I've been pondering a question raised in a very early post and procrastinating about trying to answer it: why have children at all? I wish I had attempted an answer back then because I think my answer is different now and it would be interesting to compare. My answer now will be based on what I now know about being a parent--which is much, much more than I did then.

So. Why have children? First, I should note that I did not exactly choose to have Nugget; Nugget chose me. I probably would have had children at some point anyway, but I didn't set out to get pregnant when I did. Nugget wasn't willing to wait a few years til we felt ready. Nugget is an impatient nugget.

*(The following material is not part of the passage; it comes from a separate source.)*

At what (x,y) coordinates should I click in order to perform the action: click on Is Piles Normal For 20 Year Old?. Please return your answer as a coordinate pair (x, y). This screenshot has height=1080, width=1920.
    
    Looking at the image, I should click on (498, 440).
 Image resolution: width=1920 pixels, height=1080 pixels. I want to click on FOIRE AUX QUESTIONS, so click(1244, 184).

When asked whether I planned to have children, I said for many years that I would only have children if I happened to meet and fall in love with someone I wanted to have children with, someone who would be a good father. And I did--I met and fell in love with Trent. I think that's an important part of answering this question for me: I don't just want "children," generically speaking, I wanted our children, Trent's and mine, specifically. [Sensitivity side note: this does not necessarily mean genetically "our children"; if we had adopted, they would still be "our children."] Now, that doesn't exactly answer the question. Why do I want our children? I can't answer that yet. Maybe there's something about loving someone that makes me want to build a family with him, as an outgrowth of our love. I don't know. I'm gagging a little just writing that, so let's move on.

Here's some part of the answer that I am clear about-and this is the part that I don't think I understood before I'd been a parent for a while. Watching Nugget learn about the world is the most fascinating and rewarding thing I have ever experienced.

Here's another, somewhat related part: shaping his understanding of the world, helping him grow up to be a strong, happy person, is important to me, and something that seems worth doing if you can. I think I can do it, and if I didn't, I wouldn't want to have children. There have been times when I've thought I didn't want children because I was afraid I'd be too controlling and demanding; that I wouldn't be able to turn that part of myself off to give a kid space to grow. I was wrong about that. It will probably get harder as he gets older, but so far I've been pretty good about stifling the urge to push Nugget too hard.

Another, selfish reason: not having a family of my own around me as I grow old seems like a lonely prospect. I think my life would feel empty without it.

I will have to revisit this topic, but I think that's a good start at an answer that's true for me.

[Skeptic side note: There is, underneath my thinking in all this, a part of me that says the desire to have children is a basic imperative of life, nothing more than a primal instinct to preserve the species. And maybe that's true too.]